Add the URL that is to be crawled in this text field.

Max pages to crawl

Use this text field to specify the number of pages that the crawler should search. The default setting is 2000 pages.

Max depth of crawl

Use this text field to limit the depth of the crawl. The default setting is 99999 folder levels.

Scheduled time

Enter the time you want the crawl to start into the text field in (HH:MM) format. When you first enable a job, this time is randomised. We recommend that your crawl be set to run outside of your backup window and working hours: typically at night.

Frequency

Enter the frequency (in days) of how often the crawl should run. The default setting is 7 days.

Include subdomains

Check the box to instruct the crawler to follow links that are subdomains of your actual site. You can exclude specific subdomains in the Exclusions box below if required.

Advanced settings

Use Authentication

If you have secure areas on your site and want these to be scanned, check the Use Authentication checkbox and set a user ID.

User ID

With the Use Authentication checkbox checked, enter a Contensis User ID in this text field to allow the crawler to work as though it were an authenticated user and view secured pages.

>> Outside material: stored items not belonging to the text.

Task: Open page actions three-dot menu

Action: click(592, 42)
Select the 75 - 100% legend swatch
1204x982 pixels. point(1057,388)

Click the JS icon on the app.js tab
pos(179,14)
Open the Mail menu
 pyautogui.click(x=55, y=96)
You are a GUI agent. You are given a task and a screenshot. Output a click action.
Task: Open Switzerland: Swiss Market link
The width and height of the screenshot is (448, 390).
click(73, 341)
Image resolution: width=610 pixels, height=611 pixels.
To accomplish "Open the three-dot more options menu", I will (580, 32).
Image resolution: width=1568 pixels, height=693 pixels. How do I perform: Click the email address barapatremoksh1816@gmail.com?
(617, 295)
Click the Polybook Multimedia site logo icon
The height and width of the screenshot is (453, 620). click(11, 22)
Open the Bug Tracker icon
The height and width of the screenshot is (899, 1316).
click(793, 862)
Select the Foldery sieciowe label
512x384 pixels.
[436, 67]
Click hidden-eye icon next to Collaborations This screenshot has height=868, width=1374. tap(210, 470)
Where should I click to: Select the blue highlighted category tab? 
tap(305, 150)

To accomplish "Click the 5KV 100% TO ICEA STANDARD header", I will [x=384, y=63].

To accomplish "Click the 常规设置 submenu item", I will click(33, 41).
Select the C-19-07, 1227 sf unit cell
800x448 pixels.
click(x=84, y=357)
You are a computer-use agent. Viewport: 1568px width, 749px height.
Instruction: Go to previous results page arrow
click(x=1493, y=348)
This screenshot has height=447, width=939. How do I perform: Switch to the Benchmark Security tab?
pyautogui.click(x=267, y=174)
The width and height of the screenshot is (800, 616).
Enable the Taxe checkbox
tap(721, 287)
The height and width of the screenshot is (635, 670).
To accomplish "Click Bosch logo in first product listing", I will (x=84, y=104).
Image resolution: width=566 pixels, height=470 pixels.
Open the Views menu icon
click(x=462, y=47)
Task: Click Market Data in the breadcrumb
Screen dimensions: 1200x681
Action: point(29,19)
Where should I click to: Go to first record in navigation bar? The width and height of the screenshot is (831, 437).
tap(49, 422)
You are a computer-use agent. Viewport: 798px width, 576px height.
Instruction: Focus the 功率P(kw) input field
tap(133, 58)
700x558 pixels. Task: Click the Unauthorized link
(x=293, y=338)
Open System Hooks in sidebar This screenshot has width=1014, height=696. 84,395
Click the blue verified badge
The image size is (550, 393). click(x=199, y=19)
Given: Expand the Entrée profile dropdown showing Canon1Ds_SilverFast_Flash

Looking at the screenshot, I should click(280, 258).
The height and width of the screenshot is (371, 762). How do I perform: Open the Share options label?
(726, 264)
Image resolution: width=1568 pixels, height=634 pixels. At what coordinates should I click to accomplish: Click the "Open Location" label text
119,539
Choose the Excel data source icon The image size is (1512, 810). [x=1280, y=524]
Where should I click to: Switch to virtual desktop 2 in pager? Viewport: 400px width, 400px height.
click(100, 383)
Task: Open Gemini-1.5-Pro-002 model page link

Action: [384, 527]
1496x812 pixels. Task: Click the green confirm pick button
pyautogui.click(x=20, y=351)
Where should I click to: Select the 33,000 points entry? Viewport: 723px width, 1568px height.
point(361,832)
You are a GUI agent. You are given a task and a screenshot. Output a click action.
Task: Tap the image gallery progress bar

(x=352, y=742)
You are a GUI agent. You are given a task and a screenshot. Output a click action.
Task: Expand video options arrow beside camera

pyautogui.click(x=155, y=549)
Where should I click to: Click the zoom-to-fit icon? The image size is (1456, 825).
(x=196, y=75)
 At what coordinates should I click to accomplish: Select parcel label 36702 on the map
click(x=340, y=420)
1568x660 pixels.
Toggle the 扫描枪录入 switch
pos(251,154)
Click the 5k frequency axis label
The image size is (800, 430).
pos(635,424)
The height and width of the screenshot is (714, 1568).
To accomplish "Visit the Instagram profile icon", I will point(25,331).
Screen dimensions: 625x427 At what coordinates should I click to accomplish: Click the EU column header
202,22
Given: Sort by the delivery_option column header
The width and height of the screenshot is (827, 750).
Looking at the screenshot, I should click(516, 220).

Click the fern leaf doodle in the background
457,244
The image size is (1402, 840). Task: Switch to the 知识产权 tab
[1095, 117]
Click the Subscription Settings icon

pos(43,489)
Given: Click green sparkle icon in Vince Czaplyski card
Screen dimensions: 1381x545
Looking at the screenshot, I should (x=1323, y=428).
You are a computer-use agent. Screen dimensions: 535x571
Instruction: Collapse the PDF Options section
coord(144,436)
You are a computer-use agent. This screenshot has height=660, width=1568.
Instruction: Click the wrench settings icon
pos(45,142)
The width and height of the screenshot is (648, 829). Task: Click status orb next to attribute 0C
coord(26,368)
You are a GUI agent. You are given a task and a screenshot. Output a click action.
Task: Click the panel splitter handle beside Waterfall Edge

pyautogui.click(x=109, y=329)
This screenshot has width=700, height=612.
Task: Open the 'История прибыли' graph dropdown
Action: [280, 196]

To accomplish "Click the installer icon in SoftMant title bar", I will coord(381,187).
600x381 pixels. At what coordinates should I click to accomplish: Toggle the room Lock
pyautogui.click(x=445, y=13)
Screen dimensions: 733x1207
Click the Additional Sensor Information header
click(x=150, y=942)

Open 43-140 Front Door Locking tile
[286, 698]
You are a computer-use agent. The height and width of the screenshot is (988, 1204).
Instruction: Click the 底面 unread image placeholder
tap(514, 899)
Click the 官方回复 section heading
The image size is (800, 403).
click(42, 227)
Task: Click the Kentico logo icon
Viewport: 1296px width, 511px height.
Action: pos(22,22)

Most people enabling this setting use an ID of 1 (the systems administration user). If you want to specify a different user you can find their ID number in the User Management table, within the Management Console. The default user ID is set to 0.

Simultaneous requests

The Simultaneous requests settingspecifies the number of requests that are allowed to run in parallel. Default number of requests is 4.

Exclusions

Use the text fields to specify exclusion rules for pages or HTML codes, the rule is in the form of a regular expression. Exclusion rules can be based on querystrings or full URLs, giving you the flexibility to exclude pages with a broad stroke or in fine detail.

The defaults are:

  • .*download=DownloadasPDFlink.*
  • .*EventsCalendar__EventDateSpan=ALL.*
  • .*/tags.*
  • .*Logout=true.*

Quality Assurance settings

Use the Enable Quality Assurance Checks checkbox to toggle each scan on or off.

Accessibility Standard

Use the dropdown to select the WCAG 2.0 accessibility standard that you want your website to conform to. The default is AAA.

Maximum page size

Enter a numerical value in the text field to limit the maximum page size. Default is 81920 bytes (80kb).

Maximum total size

Enter a numerical value in the text field to limit the maximum page size. Default is 358400 bytes (350kb).

Advanced options

Perform Full Scan Now

Click this button to run the scan immediately.

Clear Scan Data

Click this button to delete all historical scan information.